Peabody Energy: Buybacks & Dividends On The Way
A 30,000 Foot View of Coal & Why I Own Peabody Energy
Summary
While the energy sector is vilified, the coal sector is viewed even more pessimistically. In my opinion, there is a disconnect between the reality spun by the media and the reality on the ground when it comes to coal.
Coal use reached record levels in 2022, and developments overseas lead me to believe that we will see continued demand for thermal and metallurgical coal.
Peabody Energy recently announced that it has dealt with their surety agreement which had covenants to restrict shareholder returns.
Management announced a $1B buyback program and a small fixed dividend (1.25% yield), and they plan to return 65% of free cash flow to shareholders.
Peabody is a large position in my portfolio and I have been adding shares over the last couple weeks.
In my post on Thursday, I talked about inflation and how I think inflation will be higher for longer. While inflation rates are bound to fluctuate, I think they will be consistently higher than in recent memory. One of the sectors that I think will perform well in an inflationary decade is the energy sector. Today I will be writing about Peabody Energy BTU 0.00%↑, a coal company with a market capitalization of $3.5B.

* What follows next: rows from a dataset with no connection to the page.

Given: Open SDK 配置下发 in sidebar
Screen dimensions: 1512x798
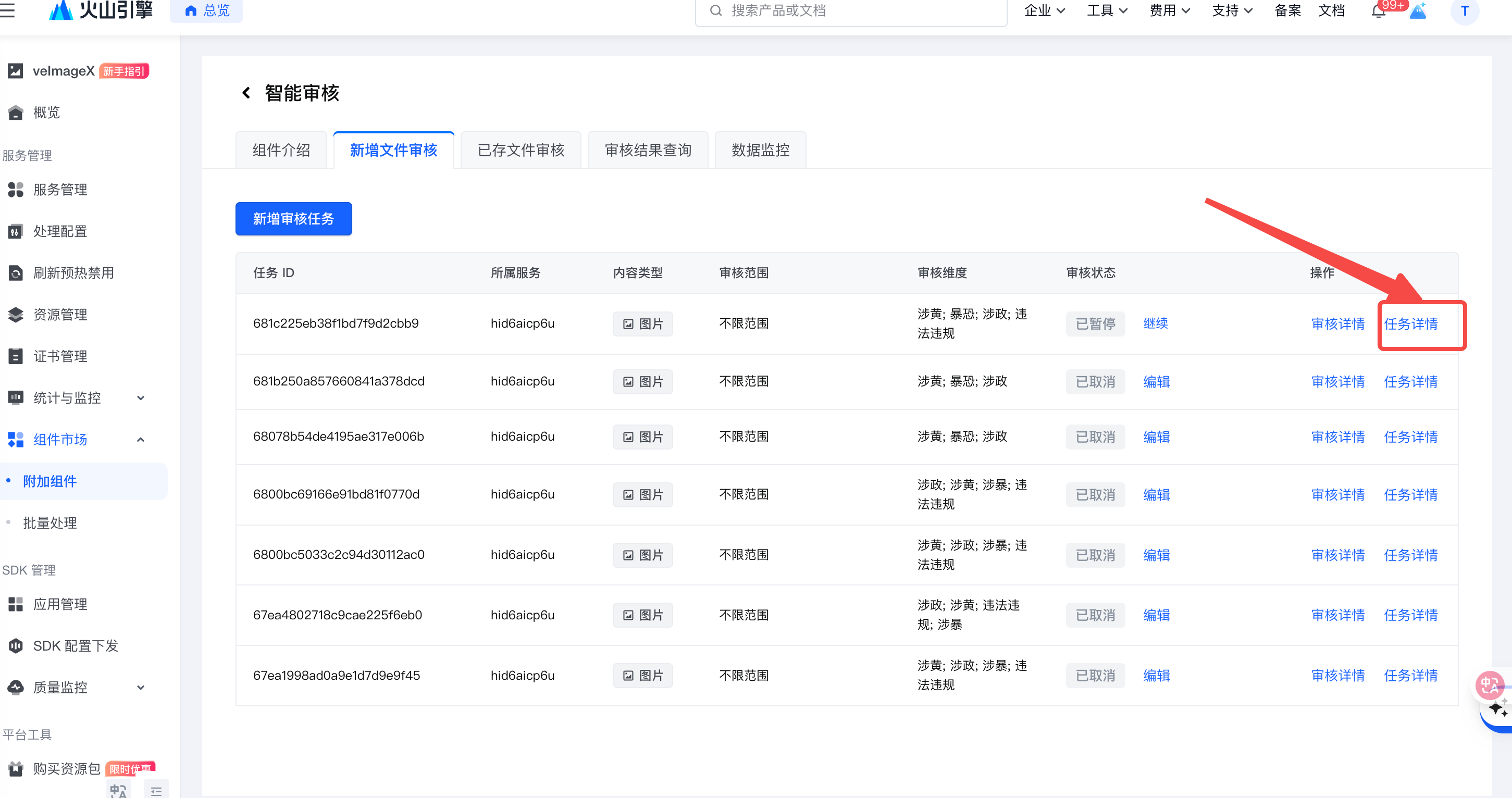Looking at the screenshot, I should 75,645.
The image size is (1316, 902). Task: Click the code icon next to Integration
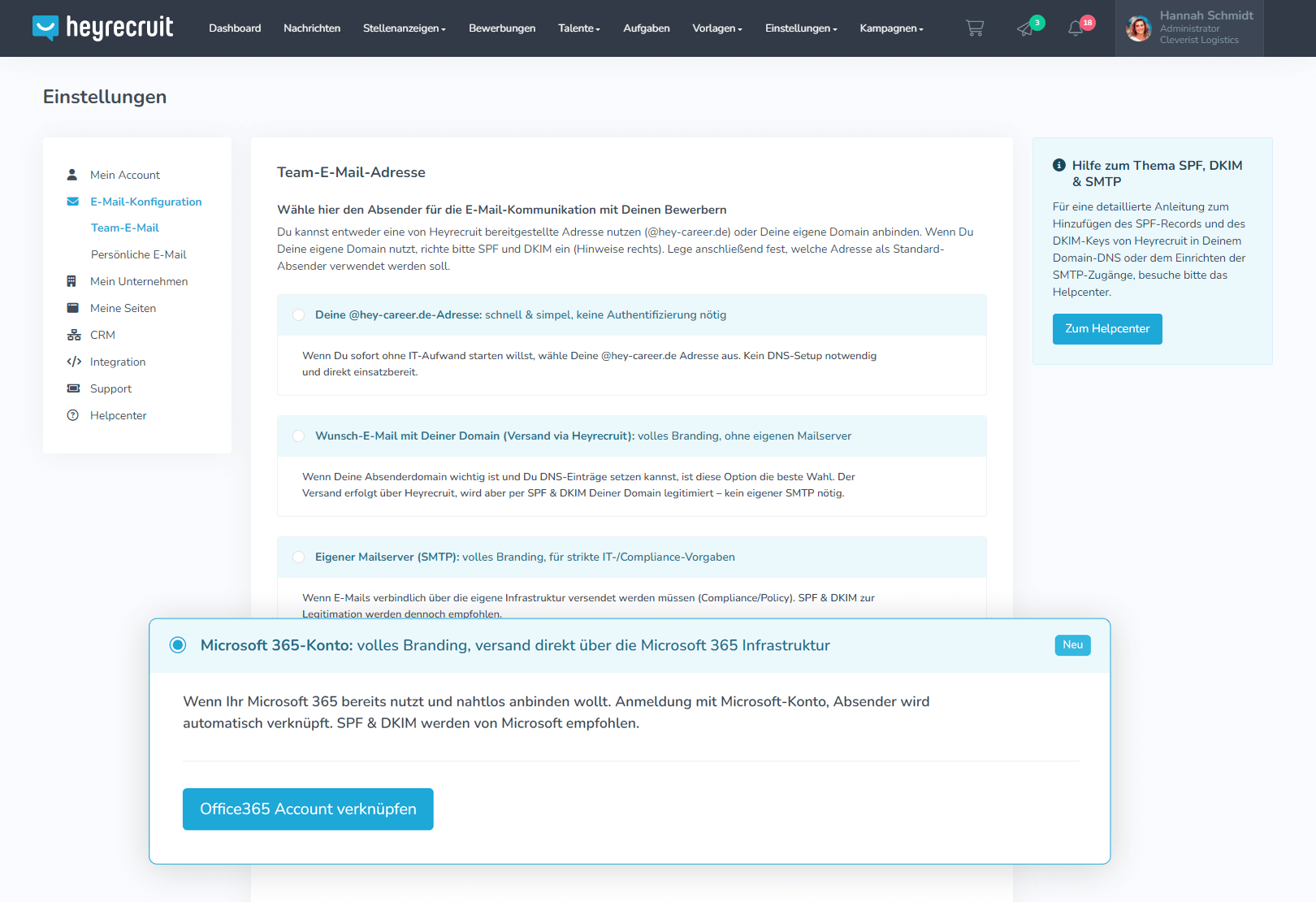[x=74, y=362]
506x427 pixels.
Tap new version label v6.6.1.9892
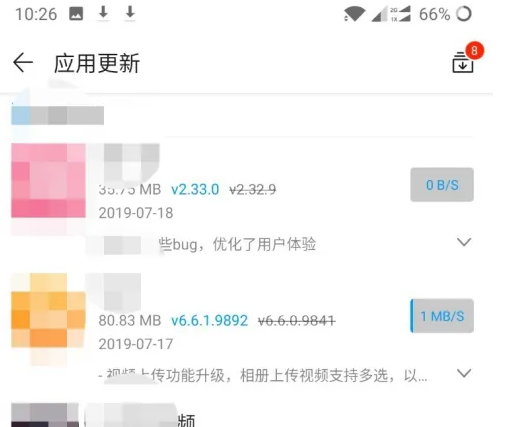209,321
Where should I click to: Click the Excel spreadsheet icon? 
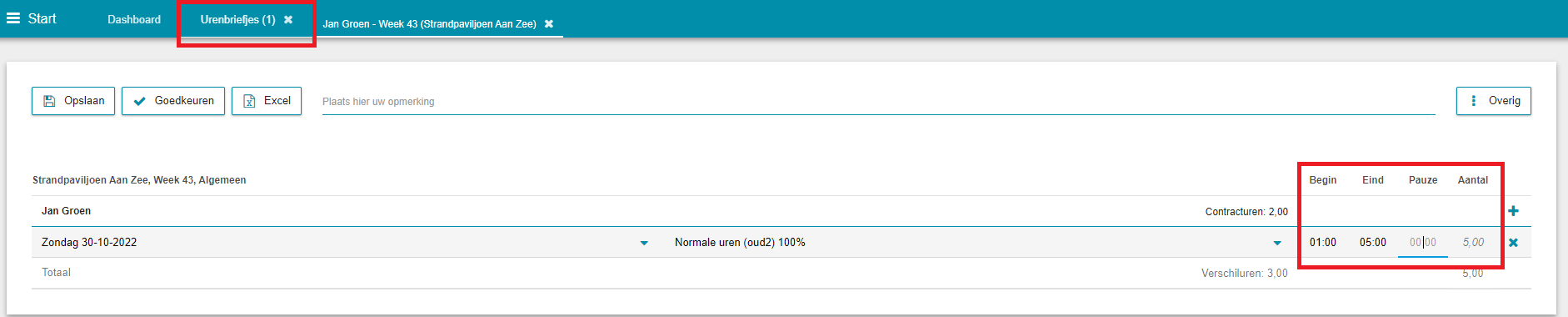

Now, I know what you’re thinking. The first stock he writes about is a coal company? The energy sector has been vilified over the last decade, and the coal subsector in particular is viewed as the dirtiest part of the energy sector. Before I get into company specifics, I wanted to give a couple highlights on the coal industry and why I think a coal company like Peabody Energy represents a good risk/reward proposition.
Coal: A 30,000 Foot View
Despite the continued push towards so-called renewable energy like solar and wind, coal accounted for more than 20% of America’s electricity generation in 2021. This varies depending on the region. In Washington, we rely heavily on hydro power, while there are eight states that still generate more than half of their electricity from coal.
“West Virginia, Wyoming, Missouri, Kentucky, Utah, North Dakota, Indiana, and Nebraska accounted for just 11 percent of U.S. power generation in 2020, but 38 percent of its coal-fired generation.”
2022 was the highest year on record for coal consumption around the world. While the narrative is that the world is transitioning away from coal, the facts paint a different picture. Coal isn’t just used for power generation (thermal coal). It is a critical input in the steelmaking process, with over 70% of steel production around the world relying on coal (called metallurgical or coking coal).
Not only is coal use actually increasing around the world, but it is also a significant part of the manufacturing process for solar (31,500 kg of coal per megawatt) and wind power (170,000 kg of coal for the average wind turbine). Solar and wind are called renewable, but when you look at what it takes to create solar and wind, they look more like a grift for massive government subsidies instead of the best investments in our society’s electric grid.
“Solar and wind (and EVs) are just transformed oil, coal, and natural gas. One day we will look back and wonder why we used an insane amount of energy and oil to create batteries for electric motor vehicles, then charged said vehicles with coal and natural gas, instead of just using the gasoline or diesel to fuel the vehicle itself.”
- Praetorian Capital Founder, Harris Kupperman
Looking Overseas
While it is easy to focus on what is going on in the United States as Americans, it is worth looking at countries around the world to see how their energy transition is going. Germany has been shutting down nuclear plants in recent years in favor of solar and wind. In the last year, they were forced to bring coal plants online to meet energy demand after the Nord Stream pipeline bringing natural gas from Russia was sabotaged. They now have the “dirtiest” energy grid in Europe.
As we type this piece, more than 40% of Germany’s electricity is being produced by coal.
- Energy Expert Doomberg in January
China has taken a different approach for their energy grid. They are rapidly building nuclear plants as well as coal plants. China doesn’t have access to abundant natural gas like we do here in the US, and they are building the equivalent of two new coal plants per week. Natural gas is a cleaner power source than coal and a better long-term solution for baseload power for those concerned about the environment. It is also a pain in the ass to transport and store, which means it isn’t practical for every country. Coal doesn’t have either of these issues.
Peabody Energy
Now that I have given my view of the coal industry from 30,000 feet, let’s dive into Peabody Energy. Peabody has operations here in the America as well as Australia. In 2020, investors assumed Peabody was on its way to bankruptcy (again), and shares were trading under a dollar. As coal prices increased dramatically in 2021, Peabody became extremely profitable, earning over $360M in 2021 ($3.21 in EPS) and $1.3B in 2022 ($8.31 in EPS). They earned just under $270M in 2023 Q1, or $1.69 per share. Coal prices have come down a bit since 2022, but they are still well above where they were in 2021 (and before).